Russia has a basic inability to collect taxes. Putin successfully reasserted the Kremlin’s power against every competing authority – denied salaries to legislators and judges who refused to vote with Kremlin; reduced size of upper house of parliament. Historically, unchecked centralization has been the enemy of liberal democracy--France and Prussia where monarchy centralized power (both horizontally and vertically); and ended up as both illiberal and undemocratic.
Tyranny of the Majority
If the first source of abuse in a democratic system comes from elected autocrats, the second comes from the people themselves. The separation of power is eroded, human rights and undermined, long-standing traditions of tolerance and fairness are corrupted by forming new parties aligned by ethnic, religious, regional, or socioeconomic divides. Without a background in constitutional liberalism, the introduction of democracies in divided societies as actually fomented nationalism, ethnic conflict, even war. Elections require that politicians compete for people’s votes. In societies without strong traditions of multiethnic groups or assimilations, it is easiest to organize support along racial, ethnic, or religious lines
War
The “democratic peace” – the assertion that no 2 modern democracies have gone to war against each other (does the American Civil War count?
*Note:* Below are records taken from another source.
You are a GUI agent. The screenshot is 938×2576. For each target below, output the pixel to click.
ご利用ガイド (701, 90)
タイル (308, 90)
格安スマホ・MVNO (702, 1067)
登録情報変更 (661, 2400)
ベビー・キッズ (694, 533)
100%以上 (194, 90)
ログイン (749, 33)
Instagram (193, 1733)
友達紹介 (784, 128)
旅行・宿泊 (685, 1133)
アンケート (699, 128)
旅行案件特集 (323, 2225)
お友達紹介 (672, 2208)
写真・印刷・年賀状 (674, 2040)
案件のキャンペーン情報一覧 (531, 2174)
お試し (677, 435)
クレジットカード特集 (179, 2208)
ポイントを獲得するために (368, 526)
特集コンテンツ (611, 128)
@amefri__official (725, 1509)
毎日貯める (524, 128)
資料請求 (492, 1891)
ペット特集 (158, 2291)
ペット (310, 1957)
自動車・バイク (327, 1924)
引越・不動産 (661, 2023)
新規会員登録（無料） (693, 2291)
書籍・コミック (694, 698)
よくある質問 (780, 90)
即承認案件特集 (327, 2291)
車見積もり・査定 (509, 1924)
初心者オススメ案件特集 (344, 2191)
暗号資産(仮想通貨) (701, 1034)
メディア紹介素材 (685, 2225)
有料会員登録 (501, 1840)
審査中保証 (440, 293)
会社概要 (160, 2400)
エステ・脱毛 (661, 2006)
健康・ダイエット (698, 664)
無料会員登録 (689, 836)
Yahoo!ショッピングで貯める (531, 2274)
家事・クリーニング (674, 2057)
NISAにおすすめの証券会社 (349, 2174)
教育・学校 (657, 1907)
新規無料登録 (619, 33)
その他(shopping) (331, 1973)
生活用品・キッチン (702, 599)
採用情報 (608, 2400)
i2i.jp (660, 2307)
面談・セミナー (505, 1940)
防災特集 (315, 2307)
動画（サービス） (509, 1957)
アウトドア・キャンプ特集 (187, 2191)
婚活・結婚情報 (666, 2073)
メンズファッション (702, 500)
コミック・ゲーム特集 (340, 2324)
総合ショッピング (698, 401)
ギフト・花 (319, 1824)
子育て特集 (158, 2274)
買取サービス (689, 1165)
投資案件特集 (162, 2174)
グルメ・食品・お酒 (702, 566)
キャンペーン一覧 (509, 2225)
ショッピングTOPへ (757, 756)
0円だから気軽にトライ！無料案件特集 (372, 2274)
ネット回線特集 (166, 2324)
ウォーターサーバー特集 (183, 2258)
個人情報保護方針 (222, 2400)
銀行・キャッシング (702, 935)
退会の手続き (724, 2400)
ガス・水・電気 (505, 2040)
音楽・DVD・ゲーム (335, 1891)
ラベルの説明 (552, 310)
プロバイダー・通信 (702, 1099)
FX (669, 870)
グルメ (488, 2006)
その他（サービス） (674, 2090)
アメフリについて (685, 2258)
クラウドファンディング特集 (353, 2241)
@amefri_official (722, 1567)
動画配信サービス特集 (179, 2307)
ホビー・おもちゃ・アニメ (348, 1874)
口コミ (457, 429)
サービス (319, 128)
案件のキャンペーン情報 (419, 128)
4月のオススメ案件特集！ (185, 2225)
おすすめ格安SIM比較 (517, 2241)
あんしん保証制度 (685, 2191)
Do nuclear weapons better explain the peace?). The “perpetual peace” is a mutual respect for the rights of each other’s citizens, a system of checks and balances assuring that no single leader can drag a country into war, and classical liberal economic policies (the most important is free trade) that create an interdependence that makes war costly and cooperation useful. In countries not grounded in constitutional liberalism, the rise of democracy often brings with it hypernationalism and war-mongering. When the political system is opened up, diverse groups with incompatible interests gain access to power and press their demands. Political and military leaders, who are often embattled remnants of the old authoritarian order, realize that to succeed they must rally the masses behind a national cause. The result is invariable aggressive rhetoric and politics, which often drag countries into confrontation and war
What is to be Done? Consider the example of Indonesia in 1998. At the time, it was not ready for democracy. Strike 1: the country was very reliant on natural resources; Strike 2: the nation was bereft of legitimate political institutions; and Strike 3: the nation had a low level of per capita income. All leading to abysmal results: GDP contracted 50%, wiping out a generation of economic progress and pushing 20 million people below the poverty line. Indonesia also witnessed the rise of Islamic fundamentalists who, in a country without much of a political language, speak of religion. Had the IMF and the US recognized the political instability these reforms would produce, they might have done a more incremental approach
Nowhere are these tough choices between order and instability, liberalism and democracy, and secularism and religious radicalism more stark than in the Middle East today. And nowhere will it be more important that the United States get it right, in theory and in practice.